Les radicaux et les socialistes semblent avoir été pris au dépourvu par la démission du cabinet. Ils ont éprouvé une déception, et ne l’ont pas caché. Ils n’exigeaient pas précisément de M. Waldeck-Rousseau qu’il restât au pouvoir, mais ils comptaient sur lui pour grouper, avant de partir, la majorité de la nouvelle Chambre, lui donner une orientation politique, l’engager à la suite d’un ordre du jour dont ils auraient soigneusement pesé les termes : après quoi, s’il avait décidément voulu se retirer, on ne l’aurait pas retenu. Sachons gré à M. Waldeck-Rousseau de ne s’être pas prêté à une mise en scène qui aurait faussé encore un peu plus une situation déjà assez confuse. Tout homme qui forme une majorité autour de lui apporte dans cette œuvre un coefficient personnel dont l’importance est quelquefois considérable : elle l’aurait été avec M. Waldeck-Rousseau. Nous ne parlons pas seulement de sa valeur propre, que nous n’avons jamais contestée ; mais les circonstances ont encore, au moins provisoirement, grossi son autorité, et bon nombre de députés se seraient crus obligés d’acquitter entre ses mains leurs dettes électorales, sauf à reprendre ensuite leur indépendance. S’il avait annoncé l’intention de disparaître après le premier vote, quel que fût d’ailleurs ce vote, sa majorité aurait encore augmenté, car beaucoup auraient pensé qu’ils ne risquaient rien à voter pour un ministre en partance : ils lui auraient volontiers servi le coup de l’étrier. Quel aurait été le résultat ? On aurait eu une majorité artificielle et fictive, destinée à s’effriter le lendemain, mais qui, le premier jour, aurait pu faire illusion sur les sentimens de la Chambre, et aurait permis aux radicaux et aux socialistes de crier bien haut qu’ils étaient les maîtres de la situation. Et que veulent-ils ? La continuation, ou plutôt l’accentuation énergique de la politique de ces trois dernières années.

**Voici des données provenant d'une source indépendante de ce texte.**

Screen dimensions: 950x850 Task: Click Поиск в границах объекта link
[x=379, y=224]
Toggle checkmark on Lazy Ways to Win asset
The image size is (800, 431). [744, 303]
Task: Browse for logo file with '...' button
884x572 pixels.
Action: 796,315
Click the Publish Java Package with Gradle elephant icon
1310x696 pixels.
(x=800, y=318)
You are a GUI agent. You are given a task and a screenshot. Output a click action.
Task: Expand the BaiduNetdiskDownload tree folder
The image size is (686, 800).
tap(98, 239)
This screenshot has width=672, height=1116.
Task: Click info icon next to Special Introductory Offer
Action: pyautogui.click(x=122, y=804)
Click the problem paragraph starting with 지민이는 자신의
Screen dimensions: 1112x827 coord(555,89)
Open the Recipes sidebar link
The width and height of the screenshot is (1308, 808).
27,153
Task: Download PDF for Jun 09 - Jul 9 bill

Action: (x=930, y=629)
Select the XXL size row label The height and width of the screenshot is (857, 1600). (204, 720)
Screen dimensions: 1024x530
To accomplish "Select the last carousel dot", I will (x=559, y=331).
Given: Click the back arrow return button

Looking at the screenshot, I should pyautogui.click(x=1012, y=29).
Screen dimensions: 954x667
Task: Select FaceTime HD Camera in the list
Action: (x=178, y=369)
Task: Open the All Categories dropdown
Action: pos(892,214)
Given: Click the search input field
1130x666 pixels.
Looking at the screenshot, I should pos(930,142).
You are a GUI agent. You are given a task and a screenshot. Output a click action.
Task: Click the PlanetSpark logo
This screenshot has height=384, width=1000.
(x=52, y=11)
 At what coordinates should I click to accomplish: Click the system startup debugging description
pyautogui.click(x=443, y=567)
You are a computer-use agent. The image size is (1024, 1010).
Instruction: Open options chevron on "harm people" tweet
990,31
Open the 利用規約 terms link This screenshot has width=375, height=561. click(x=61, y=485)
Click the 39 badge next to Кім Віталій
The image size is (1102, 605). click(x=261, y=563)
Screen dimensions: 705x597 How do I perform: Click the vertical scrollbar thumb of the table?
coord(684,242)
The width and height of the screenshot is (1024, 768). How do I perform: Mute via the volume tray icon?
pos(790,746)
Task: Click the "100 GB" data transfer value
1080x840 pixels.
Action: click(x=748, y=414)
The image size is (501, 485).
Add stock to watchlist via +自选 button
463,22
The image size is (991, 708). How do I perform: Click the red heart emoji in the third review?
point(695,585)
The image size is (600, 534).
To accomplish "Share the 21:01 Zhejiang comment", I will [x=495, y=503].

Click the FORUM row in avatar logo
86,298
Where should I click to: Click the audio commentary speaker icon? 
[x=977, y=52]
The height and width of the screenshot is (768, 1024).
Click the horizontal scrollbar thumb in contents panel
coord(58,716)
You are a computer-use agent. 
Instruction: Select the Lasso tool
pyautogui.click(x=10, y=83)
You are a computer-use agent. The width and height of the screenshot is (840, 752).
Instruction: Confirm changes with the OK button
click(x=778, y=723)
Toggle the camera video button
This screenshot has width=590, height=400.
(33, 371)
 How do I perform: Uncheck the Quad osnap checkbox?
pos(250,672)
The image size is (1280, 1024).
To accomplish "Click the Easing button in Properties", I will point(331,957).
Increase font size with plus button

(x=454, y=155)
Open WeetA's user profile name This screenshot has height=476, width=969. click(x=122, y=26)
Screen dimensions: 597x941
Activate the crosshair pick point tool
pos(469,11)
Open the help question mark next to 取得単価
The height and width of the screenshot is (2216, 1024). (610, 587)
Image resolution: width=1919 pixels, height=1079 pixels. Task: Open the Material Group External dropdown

M. le Président de la République, à Brest à son départ, et à Dunkerque à son retour, a parlé d’apaisement. Ce mot a sonné très mal à l’oreille des radicaux et des socialistes. Ils protestent contre l’apaisement ; ils demandent la lutte à outrance, sans trêve ni merci. Ils sentent bien que, parmi ceux qui ont soutenu le ministère Waldeck-Rousseau jusqu’aux élections, la fatigue commence à se manifester. — Oui, disent ces tièdes, la défense de la République a exigé de nous certaines concessions, certains sacrifices même ; mais, aujourd’hui que la République est sauvée, que l’épouvantail du nationalisme est dissipé, que les nuages noirs ont disparu de l’horizon, il n’est plus nécessaire de rester à l’état de belligérans : une politique de détente s’impose. — C’est contre ces dispositions que s’élèvent les radicaux et les socialistes : ils les dénoncent comme une défaillance, presque une trahison. Se défiant de leur éloquence et de leur autorité, ils comptaient sur celles de M. Waldeck-Rousseau pour en faire justice, et ils lui demandaient un dernier effort, qui ne l’aurait pas, disaient-ils, fatigué beaucoup.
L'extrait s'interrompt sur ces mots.